Рецензистика. Том 2. 93. Глупее нас с вами. Генри Саттон, Эксгибиционистка: Роман/ пер. с англ. О. А. Алякринского. – Минск: Белфакс, 1992. – 336 с. (А. Н. Ивин)

93. Глупее нас с вами

Генри Саттон, Эксгибиционистка: Роман/ пер. с англ. О. А. Алякринского. – Минск: Белфакс, 1992. – 336 с.

Ага! Вот почему Алякринский, работая в издательстве «АСТ» (где-то на задворках Казанского вокзала), так и не дал мне подзаработать на переводах. Сам-то вон чего перевел! «Американский супербестселлер», «самый нашумевший роман года», «бестселлер, о котором говорят все», «сенсационный роман, разоблачающий тайную жизнь международной кино-элиты»! Вот уж правда – «разоблачающий»: в романе трахаются и разоблачаются с первой страницы до последней (в первой главе 4 раза трахаются и 3 раза рожают, а всего глав 13). И дальше – больше: сперва-то хоть мужчина с женщиной, потом женщины лесбиянки, потом гомики и лесбиянки, потом свальный грех, потом с импотентом, – в общем, на каждой третьей странице вспоминаешь невольно Рим периода упадка: парад-алле извращенцев, всяко разно по-разному везде. И все это издано под боком у батьки Лукашенко тиражом 400 тысяч. Теперь бы батька такого не позволил, а тогда еще руки у него не доходили.


Меня в первых же сценах зацепило знаете что? Там героиня только что опросталась после родов и к своему младенцу с бутылочкой молочных смесей пристает, да и ту не может найти: запуталась. Я втайне думаю: «Это цивилизация – или напротив того? Потому что свинья, бывает, осердясь, съедает своих свиненков, но вообще-то после родов и она их обычно кормит: у нее много сосков; молоко-то надо расходовать ведь. И наши, русские бабы, тоже обычно кормят грудью даже и в современных клиниках: вроде им разрешается первое время или даже полезно. Чего же эта-то ищет бутылочку, – это художественная правда, что ли?»


Нащот художественности Генри Саттон меня с первой минуты обеспокоил. Вообще-то у Бальзака был, говорят, словарный запас в 55 тысяч слов, а писатель Саттон вроде в 2 тыщи слов укладывается. Это больше, чем у Эллочки Людоедки и ее подружки, которая знала слово «гомосексуализм», но все равно мало: в диалогах еще можно понять, о чем речь, а в авторском повествовании – уже нет. Я сразу спасовал от Генри Саттона, перестав понимать, кто есть кто, потому что герои не портретированы и не персонализированы, – просто помечены, как крысы в научной лаборатории, метками, а так – на одно лицо. И только к концу «текста» я понял, что есть главный герой, драматург Мередит Хаусман, и у него дочка Мерри Хаусман (они там, в конце романа, пытались потрахаться друг с другом, но у автора не хватило смелости; но если вы думаете, что инцеста нет в романе, то ошибаетесь: есть).
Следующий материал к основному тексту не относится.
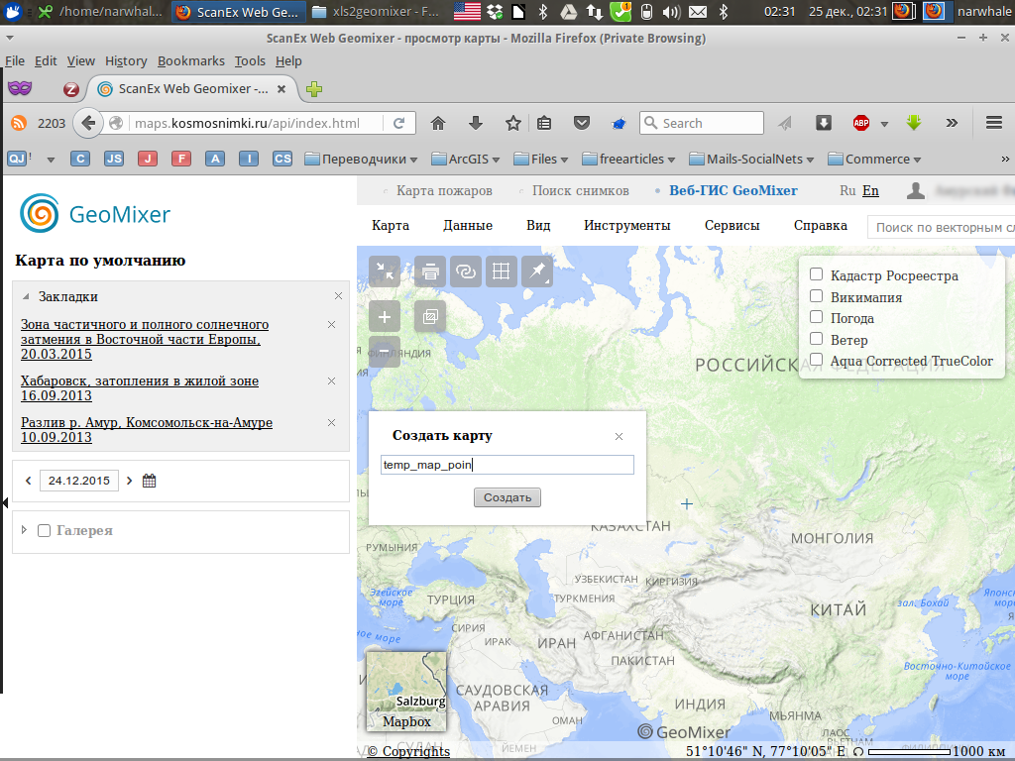
Task: Toggle the coordinate grid tool
Action: click(x=501, y=271)
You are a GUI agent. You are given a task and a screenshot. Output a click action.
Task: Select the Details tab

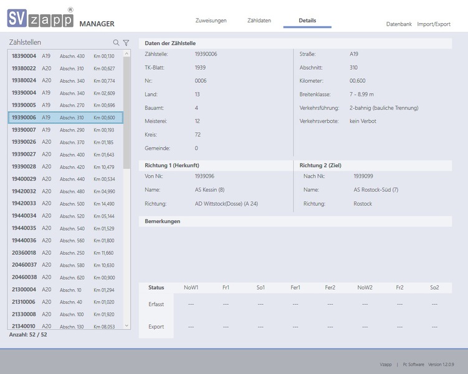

А ведь я опытен. Я ведь знал (работа такая – читать), что если из текста не понятно, кто есть кто, или персонажи по-разному названы, то автор бездарен: не умеет типизировать. Я и другое знал: если обложка книги криклива, если на ней изображена полуобнаженная женщина, а с тылу – другая, мне втюхивают пышный горячий хот-дог, жирно заляпанный кетчупом; такую пищу стоя за столиком впопыхах трескают. А это как раз такой «текст»: жирного кетчупа завались! Сколько раз замечал: если обложка «кричит», содержания за ней – ноль. Ноль содержания – это когда пошлость или нехудожественное чтиво.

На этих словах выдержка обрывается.